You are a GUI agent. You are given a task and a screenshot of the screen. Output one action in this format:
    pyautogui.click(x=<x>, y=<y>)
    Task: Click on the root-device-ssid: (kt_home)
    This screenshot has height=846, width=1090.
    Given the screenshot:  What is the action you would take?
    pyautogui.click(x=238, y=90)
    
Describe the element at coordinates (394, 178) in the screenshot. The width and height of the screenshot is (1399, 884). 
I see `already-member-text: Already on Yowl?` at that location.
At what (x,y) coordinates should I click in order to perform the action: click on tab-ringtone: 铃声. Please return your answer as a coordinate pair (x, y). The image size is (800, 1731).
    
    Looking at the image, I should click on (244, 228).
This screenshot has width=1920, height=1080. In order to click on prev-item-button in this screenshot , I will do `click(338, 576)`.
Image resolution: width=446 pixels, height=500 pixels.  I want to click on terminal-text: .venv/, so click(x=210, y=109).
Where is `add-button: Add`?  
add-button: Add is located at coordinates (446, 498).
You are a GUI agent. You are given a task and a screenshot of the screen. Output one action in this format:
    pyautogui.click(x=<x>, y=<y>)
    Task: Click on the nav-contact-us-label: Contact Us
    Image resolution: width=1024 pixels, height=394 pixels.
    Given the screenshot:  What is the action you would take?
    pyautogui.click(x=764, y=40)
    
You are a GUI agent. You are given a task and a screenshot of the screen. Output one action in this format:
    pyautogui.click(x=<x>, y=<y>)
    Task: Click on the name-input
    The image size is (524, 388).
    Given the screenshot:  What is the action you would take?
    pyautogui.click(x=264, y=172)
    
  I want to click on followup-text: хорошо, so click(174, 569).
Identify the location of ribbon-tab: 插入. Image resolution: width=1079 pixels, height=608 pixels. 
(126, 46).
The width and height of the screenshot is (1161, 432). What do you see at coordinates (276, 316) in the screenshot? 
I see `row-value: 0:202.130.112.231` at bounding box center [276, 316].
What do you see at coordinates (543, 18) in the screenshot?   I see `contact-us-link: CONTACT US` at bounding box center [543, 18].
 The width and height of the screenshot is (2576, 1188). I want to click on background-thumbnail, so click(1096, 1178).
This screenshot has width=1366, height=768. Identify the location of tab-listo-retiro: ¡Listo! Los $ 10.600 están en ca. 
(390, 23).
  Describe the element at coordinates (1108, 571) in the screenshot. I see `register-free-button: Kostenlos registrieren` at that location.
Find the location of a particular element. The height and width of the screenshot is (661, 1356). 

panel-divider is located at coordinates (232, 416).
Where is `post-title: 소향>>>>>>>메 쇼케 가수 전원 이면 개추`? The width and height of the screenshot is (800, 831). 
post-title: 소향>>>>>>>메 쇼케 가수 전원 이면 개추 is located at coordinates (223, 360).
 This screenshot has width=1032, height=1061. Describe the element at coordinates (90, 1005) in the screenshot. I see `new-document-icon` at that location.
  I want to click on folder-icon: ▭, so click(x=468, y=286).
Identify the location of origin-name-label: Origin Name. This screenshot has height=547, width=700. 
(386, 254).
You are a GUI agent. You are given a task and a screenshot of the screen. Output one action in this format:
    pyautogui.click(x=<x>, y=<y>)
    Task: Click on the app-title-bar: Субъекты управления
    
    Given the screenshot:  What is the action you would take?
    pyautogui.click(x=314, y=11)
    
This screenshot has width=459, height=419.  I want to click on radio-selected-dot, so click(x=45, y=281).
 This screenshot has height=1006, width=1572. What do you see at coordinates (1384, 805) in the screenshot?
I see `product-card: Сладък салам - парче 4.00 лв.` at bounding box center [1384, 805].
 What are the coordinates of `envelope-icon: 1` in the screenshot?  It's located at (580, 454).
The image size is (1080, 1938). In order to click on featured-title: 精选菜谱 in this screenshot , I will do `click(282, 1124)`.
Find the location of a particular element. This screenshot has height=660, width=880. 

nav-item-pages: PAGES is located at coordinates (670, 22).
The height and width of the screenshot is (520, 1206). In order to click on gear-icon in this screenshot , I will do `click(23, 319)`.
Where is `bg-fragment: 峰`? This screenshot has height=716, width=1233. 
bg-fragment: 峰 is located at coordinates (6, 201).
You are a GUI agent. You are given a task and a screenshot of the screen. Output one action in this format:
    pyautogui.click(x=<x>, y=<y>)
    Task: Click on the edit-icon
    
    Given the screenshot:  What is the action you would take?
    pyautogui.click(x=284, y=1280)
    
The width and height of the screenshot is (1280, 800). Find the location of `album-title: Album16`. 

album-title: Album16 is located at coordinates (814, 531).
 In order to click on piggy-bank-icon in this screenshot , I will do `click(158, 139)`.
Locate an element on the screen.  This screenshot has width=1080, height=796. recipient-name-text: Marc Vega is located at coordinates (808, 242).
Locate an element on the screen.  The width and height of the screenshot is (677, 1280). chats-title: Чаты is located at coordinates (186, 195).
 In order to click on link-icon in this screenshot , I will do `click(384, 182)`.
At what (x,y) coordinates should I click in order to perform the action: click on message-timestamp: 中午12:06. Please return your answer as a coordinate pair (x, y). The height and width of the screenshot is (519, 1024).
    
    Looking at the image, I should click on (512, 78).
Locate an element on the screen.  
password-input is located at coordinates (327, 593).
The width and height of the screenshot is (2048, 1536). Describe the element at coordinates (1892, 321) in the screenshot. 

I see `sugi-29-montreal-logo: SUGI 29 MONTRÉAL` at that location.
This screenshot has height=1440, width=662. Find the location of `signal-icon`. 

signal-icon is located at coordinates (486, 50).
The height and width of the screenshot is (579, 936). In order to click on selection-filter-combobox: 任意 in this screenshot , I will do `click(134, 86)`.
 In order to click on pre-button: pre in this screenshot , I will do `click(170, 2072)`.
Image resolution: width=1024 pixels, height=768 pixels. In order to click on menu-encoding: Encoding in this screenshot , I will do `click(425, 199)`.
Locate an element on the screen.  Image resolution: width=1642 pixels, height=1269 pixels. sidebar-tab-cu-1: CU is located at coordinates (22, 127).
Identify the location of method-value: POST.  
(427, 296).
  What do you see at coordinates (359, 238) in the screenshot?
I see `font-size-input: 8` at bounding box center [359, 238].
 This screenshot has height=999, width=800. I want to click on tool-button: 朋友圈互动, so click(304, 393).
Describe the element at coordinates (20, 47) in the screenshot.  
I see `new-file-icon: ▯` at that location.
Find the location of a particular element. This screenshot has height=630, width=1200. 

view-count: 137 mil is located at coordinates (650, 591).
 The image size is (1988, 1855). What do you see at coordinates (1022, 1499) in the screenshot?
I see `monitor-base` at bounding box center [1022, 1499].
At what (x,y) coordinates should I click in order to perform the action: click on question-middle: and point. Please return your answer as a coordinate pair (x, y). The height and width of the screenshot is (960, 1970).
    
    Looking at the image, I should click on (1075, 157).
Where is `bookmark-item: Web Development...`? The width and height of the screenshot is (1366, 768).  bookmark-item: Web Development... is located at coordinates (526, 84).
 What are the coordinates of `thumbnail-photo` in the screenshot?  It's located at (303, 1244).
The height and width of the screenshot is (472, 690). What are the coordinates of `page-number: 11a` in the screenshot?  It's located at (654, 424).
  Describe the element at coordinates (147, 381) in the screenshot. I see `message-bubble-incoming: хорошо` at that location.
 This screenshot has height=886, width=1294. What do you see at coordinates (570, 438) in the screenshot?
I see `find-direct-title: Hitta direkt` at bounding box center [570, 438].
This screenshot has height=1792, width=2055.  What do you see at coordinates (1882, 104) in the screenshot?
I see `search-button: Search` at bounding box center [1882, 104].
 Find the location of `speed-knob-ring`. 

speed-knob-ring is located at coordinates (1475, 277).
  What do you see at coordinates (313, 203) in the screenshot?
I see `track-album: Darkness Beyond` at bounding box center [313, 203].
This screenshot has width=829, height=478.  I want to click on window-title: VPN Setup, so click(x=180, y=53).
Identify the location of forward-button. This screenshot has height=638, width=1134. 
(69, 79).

* * * * * * *

WORK REQUIRED:
Pick out every line above that contains the word "return" and copy each one.

ANSWER SECTION:
At what (x,y) coordinates should I click in order to perform the action: click on tab-ringtone: 铃声. Please return your answer as a coordinate pair (x, y). The image size is (800, 1731).
At what (x,y) coordinates should I click in order to perform the action: click on message-timestamp: 中午12:06. Please return your answer as a coordinate pair (x, y). The height and width of the screenshot is (519, 1024).
At what (x,y) coordinates should I click in order to perform the action: click on question-middle: and point. Please return your answer as a coordinate pair (x, y). The height and width of the screenshot is (960, 1970).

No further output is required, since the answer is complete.